Project Summary
Angiogenesis is a complex and tightly regulated process essential for tissue repair in response to injury or
disease. In the adult human brain, the cerebrovasculature is largely quiescent but angiogenesis is associated
with disease (e.g. stroke, neurodegenerative disease, and brain cancer), wound healing (e.g. traumatic brain
injury), and physiological factors (e.g. exercise, high altitude adaptation, etc.). In the generally accepted model
of brain angiogenesis, when blood vessels are exposed to angiogenic cues, pericytes detach from activated
endothelial cells and are passive bystanders during sprout formation and growth, only migrating back to surround
the newly formed endothelium in the maturation phase. However, a few studies in humans and animal models
have reported that pericytes can play an active role in angiogenesis, leading sprout growth and promoting the
migration of stalk cells.
The objective of this project is to identify the role of pericytes during angiogenesis in the brain. Our major
hypothesis is that pericytes can be selectively activated to become the tip cells and lead the growth of angiogenic
sprouts. The objective will be addressed in three aims. In Aim 1, we will use a tissue-engineered post-capillary
venule model to assess the role of hypoxia and growth factor gradients on pericyte-guided angiogenesis. In Aim
2, we will evaluate the transcriptomic profile of pericytes during angiogenesis.

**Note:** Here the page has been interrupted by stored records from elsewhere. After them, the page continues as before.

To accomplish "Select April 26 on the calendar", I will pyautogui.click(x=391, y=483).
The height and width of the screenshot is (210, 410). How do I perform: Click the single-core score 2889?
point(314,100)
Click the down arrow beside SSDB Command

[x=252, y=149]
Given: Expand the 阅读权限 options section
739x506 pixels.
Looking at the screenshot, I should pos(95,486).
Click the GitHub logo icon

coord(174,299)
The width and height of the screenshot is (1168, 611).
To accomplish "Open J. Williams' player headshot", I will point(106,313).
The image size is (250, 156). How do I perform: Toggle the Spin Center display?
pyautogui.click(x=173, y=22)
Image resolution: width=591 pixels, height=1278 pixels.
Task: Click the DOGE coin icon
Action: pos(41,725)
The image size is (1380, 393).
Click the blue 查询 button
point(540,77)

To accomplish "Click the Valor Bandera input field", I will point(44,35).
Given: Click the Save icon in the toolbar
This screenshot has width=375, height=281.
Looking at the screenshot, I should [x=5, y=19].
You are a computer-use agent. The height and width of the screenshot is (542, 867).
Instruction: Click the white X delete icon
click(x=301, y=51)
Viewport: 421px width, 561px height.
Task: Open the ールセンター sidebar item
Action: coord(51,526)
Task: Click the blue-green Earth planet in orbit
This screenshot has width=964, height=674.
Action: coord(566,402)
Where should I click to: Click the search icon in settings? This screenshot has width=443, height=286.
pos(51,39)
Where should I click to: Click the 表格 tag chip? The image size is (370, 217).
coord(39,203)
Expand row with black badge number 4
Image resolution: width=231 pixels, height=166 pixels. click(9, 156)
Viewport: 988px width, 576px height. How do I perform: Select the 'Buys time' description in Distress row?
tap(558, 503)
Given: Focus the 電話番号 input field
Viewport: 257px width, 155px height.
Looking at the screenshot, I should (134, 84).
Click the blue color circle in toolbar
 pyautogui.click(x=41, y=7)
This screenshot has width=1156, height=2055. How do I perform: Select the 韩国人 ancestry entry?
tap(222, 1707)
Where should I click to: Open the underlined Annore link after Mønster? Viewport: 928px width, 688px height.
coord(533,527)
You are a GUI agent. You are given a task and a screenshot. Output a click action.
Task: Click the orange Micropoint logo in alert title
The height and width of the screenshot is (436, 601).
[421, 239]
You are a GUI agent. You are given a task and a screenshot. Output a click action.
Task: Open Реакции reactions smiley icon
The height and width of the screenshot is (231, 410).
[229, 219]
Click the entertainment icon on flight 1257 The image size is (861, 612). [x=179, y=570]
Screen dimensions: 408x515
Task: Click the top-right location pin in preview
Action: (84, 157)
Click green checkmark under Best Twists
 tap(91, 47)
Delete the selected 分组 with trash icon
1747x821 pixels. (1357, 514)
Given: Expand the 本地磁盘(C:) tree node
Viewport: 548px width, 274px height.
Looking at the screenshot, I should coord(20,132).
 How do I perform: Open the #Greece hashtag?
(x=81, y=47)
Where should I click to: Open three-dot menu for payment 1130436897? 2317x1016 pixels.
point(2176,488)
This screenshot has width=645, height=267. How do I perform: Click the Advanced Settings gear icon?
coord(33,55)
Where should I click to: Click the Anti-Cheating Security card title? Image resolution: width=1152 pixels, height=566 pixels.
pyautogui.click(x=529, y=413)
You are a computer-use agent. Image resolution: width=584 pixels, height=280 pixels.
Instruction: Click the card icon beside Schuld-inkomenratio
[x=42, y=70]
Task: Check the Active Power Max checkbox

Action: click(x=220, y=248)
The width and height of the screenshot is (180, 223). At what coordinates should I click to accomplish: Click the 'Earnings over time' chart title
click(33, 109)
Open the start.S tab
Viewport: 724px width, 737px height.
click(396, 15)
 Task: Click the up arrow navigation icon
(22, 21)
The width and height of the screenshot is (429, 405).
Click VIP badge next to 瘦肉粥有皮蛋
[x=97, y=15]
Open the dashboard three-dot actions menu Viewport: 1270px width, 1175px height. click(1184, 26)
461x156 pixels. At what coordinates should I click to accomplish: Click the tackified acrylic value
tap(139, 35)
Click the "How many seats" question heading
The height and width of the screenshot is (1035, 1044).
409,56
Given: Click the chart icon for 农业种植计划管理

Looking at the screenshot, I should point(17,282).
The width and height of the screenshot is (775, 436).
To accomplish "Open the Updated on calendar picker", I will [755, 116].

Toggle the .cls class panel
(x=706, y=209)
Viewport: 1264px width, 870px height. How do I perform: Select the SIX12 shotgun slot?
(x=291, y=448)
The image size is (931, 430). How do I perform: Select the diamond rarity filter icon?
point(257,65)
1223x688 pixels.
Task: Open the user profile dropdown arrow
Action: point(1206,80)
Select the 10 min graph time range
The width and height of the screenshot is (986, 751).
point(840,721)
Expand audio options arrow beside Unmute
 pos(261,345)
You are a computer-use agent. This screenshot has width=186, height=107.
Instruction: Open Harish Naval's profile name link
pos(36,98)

Immunostaining and in situ RNA
hybridization will be used to examine key markers of tip cells as well as to validate key sequencing results. In
Aim 3, we will perform a proof-of-concept experiment to test the hypothesis that gene editing can be used to
engineer tip cell phenotype. Understanding the role of pericytes in adult brain angiogenesis is important in
understanding the response to the cerebrovasculature to a wide range of perturbations and will enable the
development of new therapies for cerebrovascular repair.